The current progress is defined as the value of the most recently reported progress and exists for a task at any point after it is first reported. The current progress is associated with each task status and checkpoint. Progress can be reported by itself or in conjunction with a result or checkpoint, which is equivalent to reporting progress by itself followed directly by posting a result or logging a checkpoint without an associated progress.
As progress is much cheaper to report to the engine than results or checkpoints, it makes sense to report it as often as is convenient, without the efficiency considerations involved in reporting results of logging checkpoints. Most progress reports will not be propagated back to the server, however, but merely saved internally by the engine runtime.
The Client API
The Client API is the portion of the Frontier API with which client applications deal directly when creating, monitoring, and controlling jobs and tasks.

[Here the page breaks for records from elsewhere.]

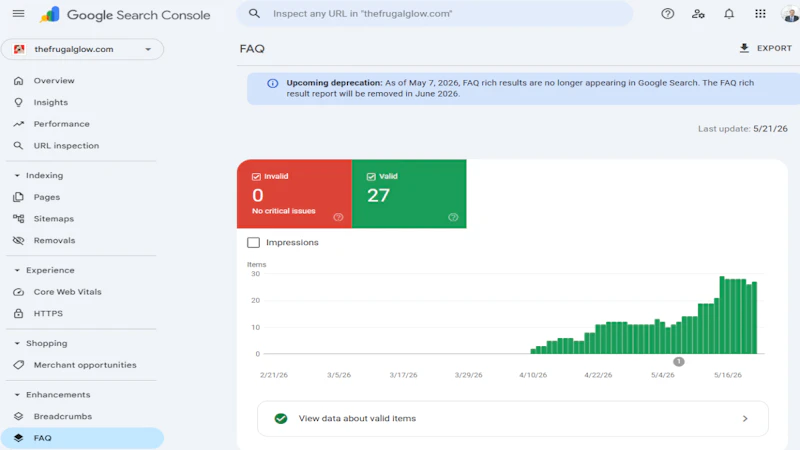Untick the Valid checkbox
Image resolution: width=800 pixels, height=450 pixels.
[x=371, y=177]
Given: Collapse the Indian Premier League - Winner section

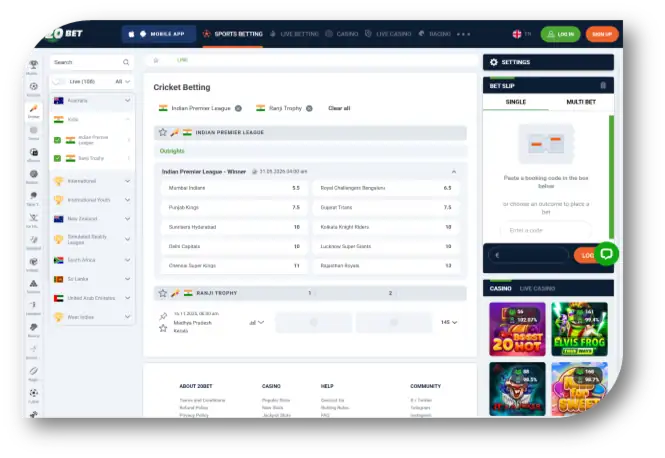Looking at the screenshot, I should coord(453,171).
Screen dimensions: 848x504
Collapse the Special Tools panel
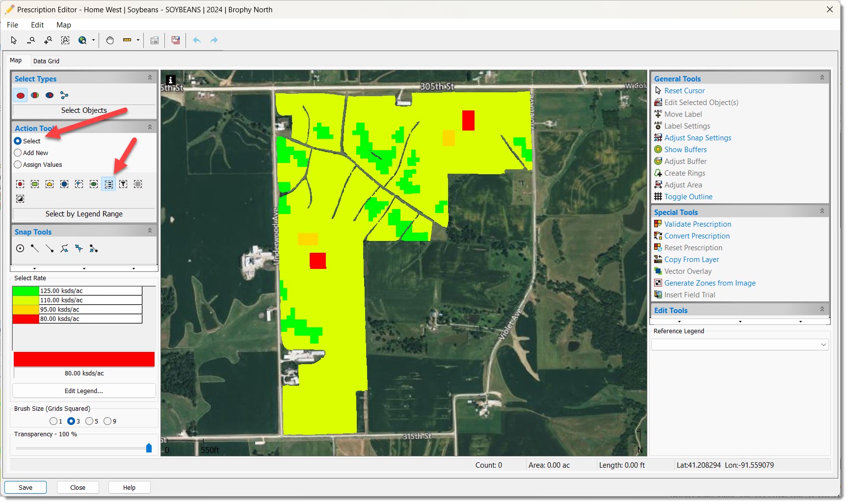click(822, 212)
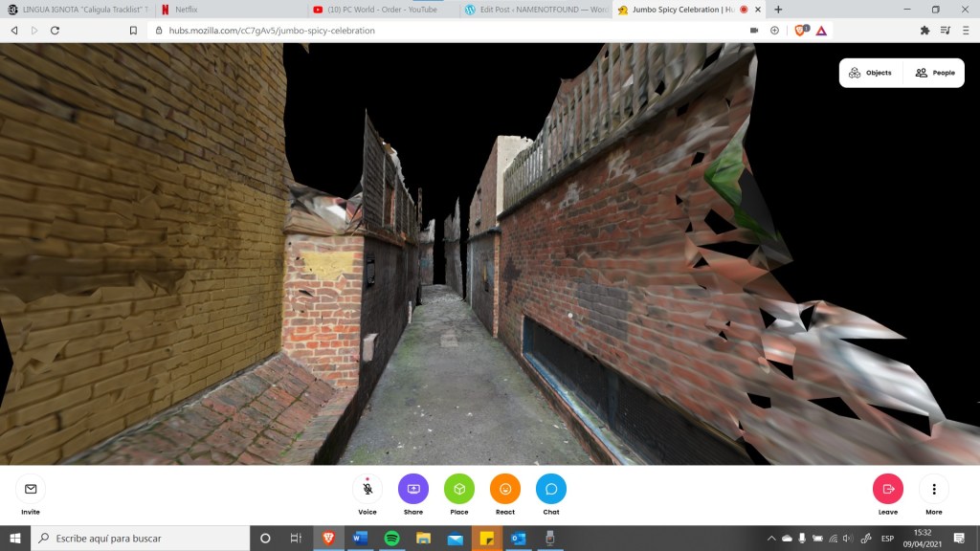Screen dimensions: 980x551
Task: Expand the More options menu
Action: coord(934,489)
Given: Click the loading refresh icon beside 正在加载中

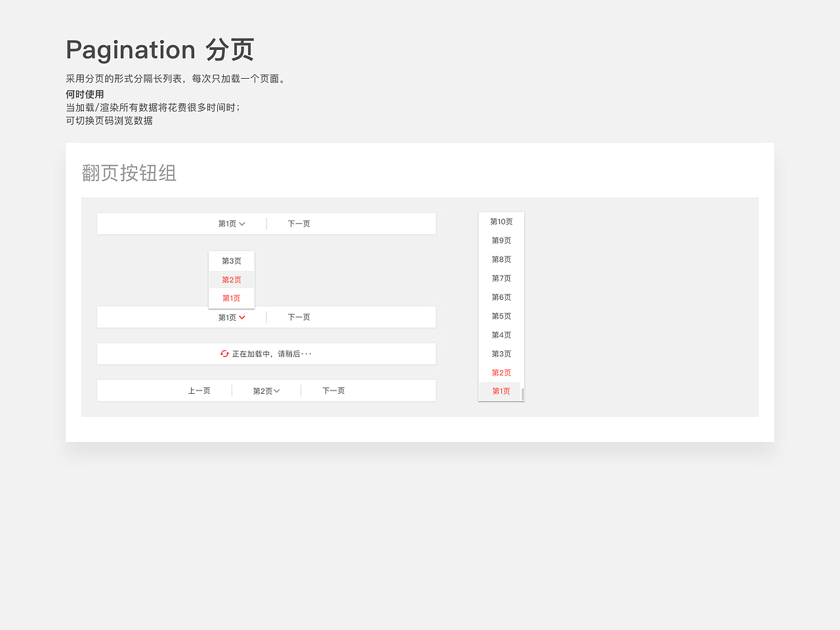Looking at the screenshot, I should [223, 353].
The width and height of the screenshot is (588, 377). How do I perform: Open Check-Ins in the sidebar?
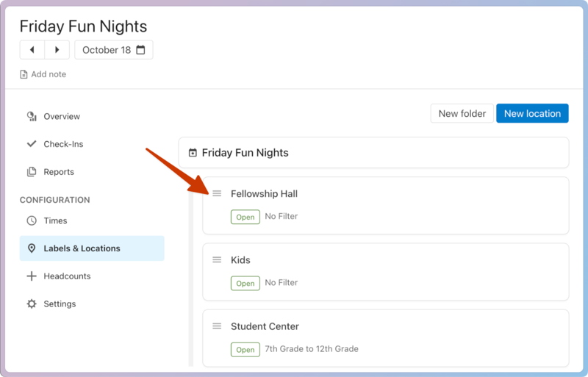pos(63,144)
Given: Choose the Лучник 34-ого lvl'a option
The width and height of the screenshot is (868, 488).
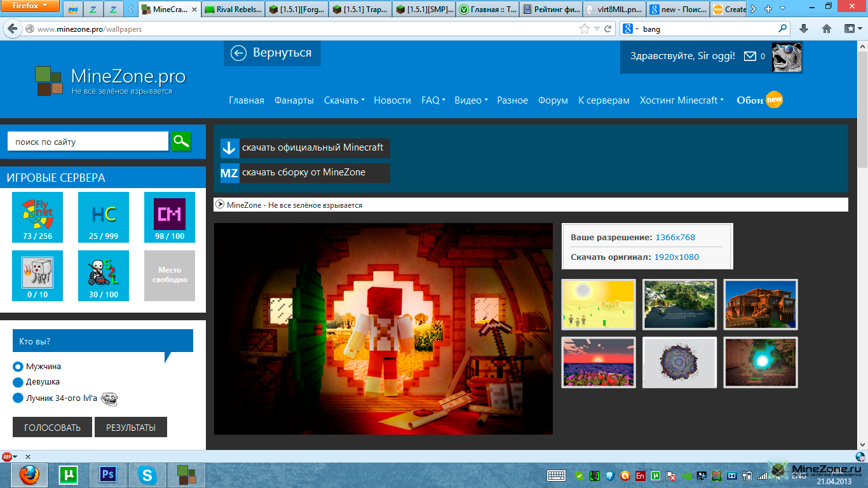Looking at the screenshot, I should click(x=18, y=398).
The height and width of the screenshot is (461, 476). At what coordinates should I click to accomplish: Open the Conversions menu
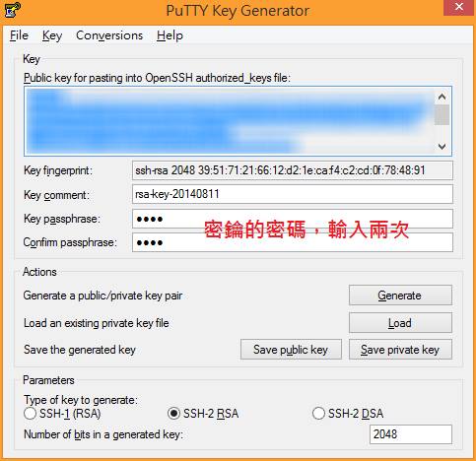[109, 35]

The Client API is implemented by the client library and provides a set of functionality used by a client application to communicate with the Frontier server. The functionality it encapsulates falls into several different categories:
-
Performing communications with the Frontier server
-
Specifying and submitting jobs and tasks
-
Listening to and observing jobs and tasks
-
Controlling and removing jobs and tasks
-
Running tasks locally without submitting to the server
This section describes the modes in which the Client API can be operated, how interaction with the Frontier environment occurs, job and task attributes, and how jobs and tasks are launched, monitored, and controlled.
Remote vs. Local Mode
The client library can be operated in either remote or local mode. The former manages a session with the Frontier server, relaying requests and responses back and forth between server and client application via the Frontier messaging protocol. This is the mode that allows a client application to actually command the resources of Frontier. Local mode, on the other hand, provides an efficient virtual session using only resources local to the client running the application, which is important for running applications using the Frontier API transparently without bringing Frontier itself into the equation. This can be especially useful for debugging client applications.

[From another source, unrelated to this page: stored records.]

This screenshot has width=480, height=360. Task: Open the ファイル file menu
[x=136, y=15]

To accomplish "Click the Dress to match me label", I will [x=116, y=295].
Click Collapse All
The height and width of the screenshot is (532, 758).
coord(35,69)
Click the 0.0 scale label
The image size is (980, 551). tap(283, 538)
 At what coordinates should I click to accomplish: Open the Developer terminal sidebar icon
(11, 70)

The choice of remote or local is made when a session is created via a
SessionManager, the primary interface to the client
library. Local sessions execute tasks exclusively on the the client
application's host computer, making it useful for small jobs or
debugging applications. Remote sessions execute tasks across a Frontier
grid. The fact that the interface to both modes is identical, plus the
ease with which modes can be toggled, means that a single application
can be written to the Frontier API and yet only bring the power of a
Frontier grid to bear when necessary. This section is written with
remote job execution in mind, however, nuances of local mode execution
will be mentioned where noteworthy.
SessionManager
An interaction with the Frontier environment, be it the actual Frontier
platform or the local execution of tasks, takes place within the
context of a session. Sessions are created and managed by an
instance of com.parabon.client.SessionManager. Thus, this
class becomes the entry point into the Client portion of the Frontier
API. The SessionManager is responsible for acting as a
proxy to manage the resources of the Frontier platform and the set of
jobs a user is running. Two implementations of
SessionManager exist:
com.parabon.client.RemoteSessionManager and
com.parabon.client.LocalSessionManager, which operate the
client library in either remote or local mode, respectively.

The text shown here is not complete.